Ze wonen allebei in Kortrijk en delen een liefde voor het goede leven en schrijven. Verder hebben onze twee columnisten weinig gemeen. Wekelijks geven ze hier een inkijkje in hun uiteenlopende levens. Deze week is dat Siel Verhanneman (33), auteur en dichter.

Een mollig kinderhandje draait het dopje van een cilindervormig potje open, dopt het stokje dat eraan hangt er een aantal keer hardhandig in. Het stokje wordt bruut tot bij haar mond gebracht en het meisje probeert er onhandig bellen uit te blazen. Een grimas verschijnt wanneer de smaak van het zeepsop tot haar doordringt. ‘Mama doen!’, roept ze en rent dan een half uur achter de gekleurde bellen aan. Diezelfde mollige handjes grijpen een vilten mandje met een paaskonijn op. Ze stapt door een enorme tuin ergens in de Ardennen op zoek naar gekleurde paaseieren. Wanneer er twee mandjes gevuld zijn worden die leeggegooid en deze keer door haarzelf verstopt, de zoektocht kan opnieuw beginnen. Datzelfde mollige handje zoekt de grootste stenen uit op wandeling om ze te gooien in de kleine kreekjes en plassen die ze onderweg passeert. Er wordt voor elke plons geapplaudisseerd. Met laarzen aan is het kindje onaantastbaar: er kan overal in gewandeld en gesprongen worden.

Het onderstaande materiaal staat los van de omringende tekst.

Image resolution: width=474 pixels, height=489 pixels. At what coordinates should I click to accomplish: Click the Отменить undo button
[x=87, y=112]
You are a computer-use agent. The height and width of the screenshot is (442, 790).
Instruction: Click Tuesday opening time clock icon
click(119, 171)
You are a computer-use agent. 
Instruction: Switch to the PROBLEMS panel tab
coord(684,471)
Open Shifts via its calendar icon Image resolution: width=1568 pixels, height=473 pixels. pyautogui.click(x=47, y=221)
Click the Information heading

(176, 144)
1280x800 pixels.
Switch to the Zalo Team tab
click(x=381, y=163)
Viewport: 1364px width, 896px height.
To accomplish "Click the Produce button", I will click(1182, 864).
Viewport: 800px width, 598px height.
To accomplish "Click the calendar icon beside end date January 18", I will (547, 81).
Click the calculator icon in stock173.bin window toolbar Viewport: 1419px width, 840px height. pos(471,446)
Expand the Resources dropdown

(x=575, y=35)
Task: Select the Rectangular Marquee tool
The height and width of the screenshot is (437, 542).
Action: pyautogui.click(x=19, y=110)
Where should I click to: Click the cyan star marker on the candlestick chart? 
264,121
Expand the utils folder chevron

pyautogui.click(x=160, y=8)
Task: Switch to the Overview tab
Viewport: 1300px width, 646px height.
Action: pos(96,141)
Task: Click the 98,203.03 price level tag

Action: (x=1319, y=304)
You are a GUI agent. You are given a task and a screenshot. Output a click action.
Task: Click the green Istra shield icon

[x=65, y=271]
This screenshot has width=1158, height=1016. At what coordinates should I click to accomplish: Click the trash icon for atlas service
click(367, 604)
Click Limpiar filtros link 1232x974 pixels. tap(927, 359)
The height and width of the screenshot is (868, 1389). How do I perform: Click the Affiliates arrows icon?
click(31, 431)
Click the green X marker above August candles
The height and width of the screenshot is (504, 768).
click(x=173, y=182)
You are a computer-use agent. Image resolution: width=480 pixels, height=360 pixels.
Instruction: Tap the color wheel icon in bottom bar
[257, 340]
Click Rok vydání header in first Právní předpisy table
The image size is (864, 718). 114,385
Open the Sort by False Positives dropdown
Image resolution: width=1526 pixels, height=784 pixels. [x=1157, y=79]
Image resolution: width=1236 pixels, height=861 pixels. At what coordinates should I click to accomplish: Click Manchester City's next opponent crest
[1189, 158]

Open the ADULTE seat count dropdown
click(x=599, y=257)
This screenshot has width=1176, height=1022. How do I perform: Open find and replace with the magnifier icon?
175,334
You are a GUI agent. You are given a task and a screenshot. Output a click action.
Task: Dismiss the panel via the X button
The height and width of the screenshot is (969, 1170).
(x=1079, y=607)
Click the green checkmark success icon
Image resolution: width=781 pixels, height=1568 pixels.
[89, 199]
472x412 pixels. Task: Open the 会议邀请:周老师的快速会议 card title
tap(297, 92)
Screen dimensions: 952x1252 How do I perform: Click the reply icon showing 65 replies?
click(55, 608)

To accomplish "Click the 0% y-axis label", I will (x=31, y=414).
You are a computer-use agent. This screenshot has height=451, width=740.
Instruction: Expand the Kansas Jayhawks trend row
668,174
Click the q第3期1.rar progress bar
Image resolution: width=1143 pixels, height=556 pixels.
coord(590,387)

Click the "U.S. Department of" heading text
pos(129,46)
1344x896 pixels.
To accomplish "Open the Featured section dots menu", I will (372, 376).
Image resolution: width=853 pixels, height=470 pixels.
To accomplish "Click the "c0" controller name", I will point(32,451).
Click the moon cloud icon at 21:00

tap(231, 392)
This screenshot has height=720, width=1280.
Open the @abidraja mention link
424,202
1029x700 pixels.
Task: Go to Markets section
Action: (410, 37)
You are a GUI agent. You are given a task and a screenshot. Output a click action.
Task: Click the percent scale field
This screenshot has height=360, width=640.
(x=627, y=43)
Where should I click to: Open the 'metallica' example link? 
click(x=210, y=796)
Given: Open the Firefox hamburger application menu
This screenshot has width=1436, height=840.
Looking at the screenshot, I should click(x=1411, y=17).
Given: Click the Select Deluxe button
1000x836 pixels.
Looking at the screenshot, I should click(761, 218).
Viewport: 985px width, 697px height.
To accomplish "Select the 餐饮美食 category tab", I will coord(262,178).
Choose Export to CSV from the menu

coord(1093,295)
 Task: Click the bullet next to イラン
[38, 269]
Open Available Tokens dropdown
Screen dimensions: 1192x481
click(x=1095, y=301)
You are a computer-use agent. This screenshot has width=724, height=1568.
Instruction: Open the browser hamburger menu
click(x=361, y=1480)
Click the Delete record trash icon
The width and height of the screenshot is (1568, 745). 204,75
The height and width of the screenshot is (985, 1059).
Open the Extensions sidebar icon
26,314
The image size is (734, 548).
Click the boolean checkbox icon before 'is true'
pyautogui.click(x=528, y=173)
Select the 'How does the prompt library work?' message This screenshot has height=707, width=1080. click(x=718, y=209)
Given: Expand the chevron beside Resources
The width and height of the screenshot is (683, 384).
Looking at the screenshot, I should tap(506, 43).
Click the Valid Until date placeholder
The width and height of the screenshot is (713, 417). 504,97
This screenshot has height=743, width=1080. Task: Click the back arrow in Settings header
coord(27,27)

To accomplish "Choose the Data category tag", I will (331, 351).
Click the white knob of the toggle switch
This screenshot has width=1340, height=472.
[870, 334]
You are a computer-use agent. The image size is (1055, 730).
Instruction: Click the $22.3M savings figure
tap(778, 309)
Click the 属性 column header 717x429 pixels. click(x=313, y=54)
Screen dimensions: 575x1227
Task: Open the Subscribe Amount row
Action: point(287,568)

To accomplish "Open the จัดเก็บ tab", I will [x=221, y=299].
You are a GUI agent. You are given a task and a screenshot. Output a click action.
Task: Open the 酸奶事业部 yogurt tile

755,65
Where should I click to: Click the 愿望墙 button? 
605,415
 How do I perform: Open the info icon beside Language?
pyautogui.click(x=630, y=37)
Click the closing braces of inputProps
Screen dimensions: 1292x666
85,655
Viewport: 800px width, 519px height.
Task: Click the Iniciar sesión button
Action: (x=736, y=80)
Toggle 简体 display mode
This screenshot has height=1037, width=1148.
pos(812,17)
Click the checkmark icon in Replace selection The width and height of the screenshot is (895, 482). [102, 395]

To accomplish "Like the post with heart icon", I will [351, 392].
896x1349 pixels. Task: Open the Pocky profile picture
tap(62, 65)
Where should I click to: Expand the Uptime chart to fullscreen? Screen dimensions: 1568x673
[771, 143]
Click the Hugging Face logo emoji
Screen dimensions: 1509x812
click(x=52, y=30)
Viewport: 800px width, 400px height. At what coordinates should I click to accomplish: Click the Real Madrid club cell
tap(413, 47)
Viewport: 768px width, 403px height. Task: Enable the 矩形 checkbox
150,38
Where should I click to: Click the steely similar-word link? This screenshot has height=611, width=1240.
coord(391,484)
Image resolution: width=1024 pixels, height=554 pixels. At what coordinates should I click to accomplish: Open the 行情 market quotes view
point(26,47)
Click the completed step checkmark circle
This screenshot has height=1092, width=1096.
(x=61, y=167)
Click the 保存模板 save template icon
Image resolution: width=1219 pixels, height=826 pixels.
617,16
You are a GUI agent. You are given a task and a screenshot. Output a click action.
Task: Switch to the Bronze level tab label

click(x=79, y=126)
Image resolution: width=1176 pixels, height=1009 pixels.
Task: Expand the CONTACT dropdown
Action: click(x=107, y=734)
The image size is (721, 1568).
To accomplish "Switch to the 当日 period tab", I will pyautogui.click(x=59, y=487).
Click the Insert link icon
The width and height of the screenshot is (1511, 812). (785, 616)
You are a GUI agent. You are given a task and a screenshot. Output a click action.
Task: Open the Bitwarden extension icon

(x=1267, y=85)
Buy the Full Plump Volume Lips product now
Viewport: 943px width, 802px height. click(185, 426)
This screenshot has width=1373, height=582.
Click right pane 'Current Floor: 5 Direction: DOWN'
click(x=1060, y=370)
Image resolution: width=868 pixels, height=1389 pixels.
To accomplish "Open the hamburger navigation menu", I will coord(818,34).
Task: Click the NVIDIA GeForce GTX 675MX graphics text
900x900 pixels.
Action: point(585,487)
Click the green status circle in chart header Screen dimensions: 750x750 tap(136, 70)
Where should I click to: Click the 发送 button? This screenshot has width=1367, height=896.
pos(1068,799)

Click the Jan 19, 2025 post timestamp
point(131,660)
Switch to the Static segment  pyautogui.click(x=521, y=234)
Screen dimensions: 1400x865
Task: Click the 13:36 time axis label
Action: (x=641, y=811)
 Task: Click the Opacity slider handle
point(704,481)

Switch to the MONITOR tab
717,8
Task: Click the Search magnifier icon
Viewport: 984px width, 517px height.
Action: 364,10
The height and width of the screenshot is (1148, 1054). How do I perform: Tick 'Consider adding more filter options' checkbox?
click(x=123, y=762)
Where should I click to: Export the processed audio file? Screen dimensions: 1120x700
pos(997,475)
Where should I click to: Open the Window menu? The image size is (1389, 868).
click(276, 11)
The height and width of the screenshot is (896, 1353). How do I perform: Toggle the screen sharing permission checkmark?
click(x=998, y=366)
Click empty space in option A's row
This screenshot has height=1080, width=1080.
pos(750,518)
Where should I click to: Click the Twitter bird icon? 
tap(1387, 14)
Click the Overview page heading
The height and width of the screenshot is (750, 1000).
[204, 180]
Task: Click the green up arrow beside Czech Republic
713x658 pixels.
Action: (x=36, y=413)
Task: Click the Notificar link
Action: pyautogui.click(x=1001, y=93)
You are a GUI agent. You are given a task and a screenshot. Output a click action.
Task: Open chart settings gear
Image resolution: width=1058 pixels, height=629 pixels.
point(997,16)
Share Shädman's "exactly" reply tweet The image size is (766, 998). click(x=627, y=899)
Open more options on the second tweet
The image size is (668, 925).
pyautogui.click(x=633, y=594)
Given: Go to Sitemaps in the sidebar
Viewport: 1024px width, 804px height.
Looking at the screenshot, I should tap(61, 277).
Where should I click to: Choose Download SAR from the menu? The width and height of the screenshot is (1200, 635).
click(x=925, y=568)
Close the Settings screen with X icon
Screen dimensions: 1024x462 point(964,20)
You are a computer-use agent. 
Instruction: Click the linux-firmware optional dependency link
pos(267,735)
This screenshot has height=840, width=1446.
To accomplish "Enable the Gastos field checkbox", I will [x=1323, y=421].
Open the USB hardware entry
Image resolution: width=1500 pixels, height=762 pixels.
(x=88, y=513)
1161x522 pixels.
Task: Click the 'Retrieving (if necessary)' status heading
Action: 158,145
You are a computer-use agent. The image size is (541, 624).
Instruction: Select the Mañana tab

“Mama zijn is opnieuw de magie ervaren van het ontdekken”

Wat is jouw mooiste kinderherinnering en zijn het ook de meest eenvoudige herinneringen die jaren later nog altijd het meest indruk op je maken? Mama zijn is opnieuw die magie ervaren van het ontdekken. Dat een zeepbel zich niet zomaar laat vangen en dat je ergens de smaak van bellenblaas hebt bewaard, dat elke plons weer net dat beetje anders klinkt. Mama zijn brengt me kinderherinneringen terug die ik al vergeten was. Zoals die keer toen we paaseieren zochten in de Ardennen, in een dikke laag sneeuw met de hele familie. Maar de mooiste herinnering die onlangs weer bij me binnenkwam, was de hand van mijn papa in de auto. Toen mijn zus en ik kinderen waren zat zij altijd vooraan en ik op de achterbank, achter mijn papa. Om de zoveel tijd stak hij ineens zijn hand achter zijn zetel, zijn vingers zwaaiden en automatisch beantwoordde ik dat gebaar door even kort zijn hand aan te raken. Ik weet niet wat het motief van die beweging was. Even controleren of de kleinste nog oké was? Of gewoon even in verbinding staan met de dromer op de achterbank? Het was een ritueel waar ik aan deelnam maar weinig over nadacht. Ik zie de witte hand van mijn papa nog goed voor me en weet vooral nog hoe die voelde: ofwel heel droog, ofwel heel vettig met de zoete smaak van Nivea.

We zaten, nu al een aantal weken geleden, in de auto en alsof het een reflex was, wuifde ik even met mijn hand van achter mijn zetel, mijn kindje greep die vast en viel in slaap. Sindsdien roept ze, wanneer ze moe wordt in de auto: ‘Mama handje!’ en dan weet ik wat me te doen staat. Datzelfde eerdergenoemde mollige handje in mijn hand. Ergens in mijn gedachten rusten we allebei in één grote, witte opahand.